3) Using the same CD, rip the same song directly into Itunes in lossless format using error correction.

4) Compare the two lossless files.

I've done this, and I was astonishly saddened to hear the results (because I ripped all my music in lossless). The lossless file generated through Itunes had less seperation b/t instruments (poorer imaging), sounded slightly less "alive", and (I believe) more "smearing" of the sound. I haven't done this yet, but I wonder if the same observation would be made through an Itunes generated WAV file vs. an Itunes generated lossless file.

I'm convinced this is real. I asked a non-audiophile friend to do the same listening comparison, told her nothing about what she was hearing, and she made the same observations. Marco (Jax2) will do the test tonight.

WE DO NEED DATA, AND I THINK THE MOST CREDIBLE SOURCE IS MULTIPLE PEOPLE DOING THIS COMPARISON. PLEASE DO YOURS TODAY :) - AND REPORT BACK WHAT YOU FIND.
Peter, You have good ears. I have been ripping to Apple Lossless for a few years and I always thought they sounded the same as WAV or AIFF. But a few months ago I experimented something similar to what you did. I ripped some CDs to AIFF using iTunes, converted them to Apple Lossless, burned two sets of CDs: one directly from AIFF, another one directly from Apple Lossless. I than played them back from CD player. Some tracks from the Apple Lossless ones sounded thin and some with narrower soundstage and not as dynamic. It didn't happen on all the tracks but the ones did sound different were very obvious, even my non-audiophile friends can point that out immediately.
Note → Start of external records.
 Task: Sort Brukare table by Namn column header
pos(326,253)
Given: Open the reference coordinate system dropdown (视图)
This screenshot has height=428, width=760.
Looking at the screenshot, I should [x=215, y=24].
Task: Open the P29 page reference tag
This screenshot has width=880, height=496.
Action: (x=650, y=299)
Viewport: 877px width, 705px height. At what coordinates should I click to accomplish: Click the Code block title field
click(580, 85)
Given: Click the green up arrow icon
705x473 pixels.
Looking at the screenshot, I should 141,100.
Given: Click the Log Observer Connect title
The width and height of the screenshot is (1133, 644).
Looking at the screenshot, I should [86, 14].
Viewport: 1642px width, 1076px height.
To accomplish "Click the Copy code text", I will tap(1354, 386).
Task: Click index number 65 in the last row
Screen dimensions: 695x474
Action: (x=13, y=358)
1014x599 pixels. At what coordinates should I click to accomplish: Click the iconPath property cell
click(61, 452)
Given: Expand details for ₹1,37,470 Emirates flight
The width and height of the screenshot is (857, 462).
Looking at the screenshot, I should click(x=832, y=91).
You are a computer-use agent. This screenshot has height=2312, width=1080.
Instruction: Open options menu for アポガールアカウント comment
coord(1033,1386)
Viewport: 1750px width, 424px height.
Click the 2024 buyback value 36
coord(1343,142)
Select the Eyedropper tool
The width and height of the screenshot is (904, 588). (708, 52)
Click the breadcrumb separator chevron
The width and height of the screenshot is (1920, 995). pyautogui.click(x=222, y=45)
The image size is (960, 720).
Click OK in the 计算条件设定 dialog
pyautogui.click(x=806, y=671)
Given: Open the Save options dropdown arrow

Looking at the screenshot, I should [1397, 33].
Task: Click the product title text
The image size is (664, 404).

The Apple Lossless format didn't loss any information because when I converted them back to AIFF and compare them to the original AIFF files, they were identical. That lead me to believe that the one-step conversion process during CD burning may have introduced artifacts.
Interesting observations.

Sidssp - Did you try ripping the tracks that sounded different on the burned CDs and comparing them to each other and to the original ripped tracks? It would be interesting to see if the bits are different. If so, then the burning process may be the issue - which I think is what I think you concluded.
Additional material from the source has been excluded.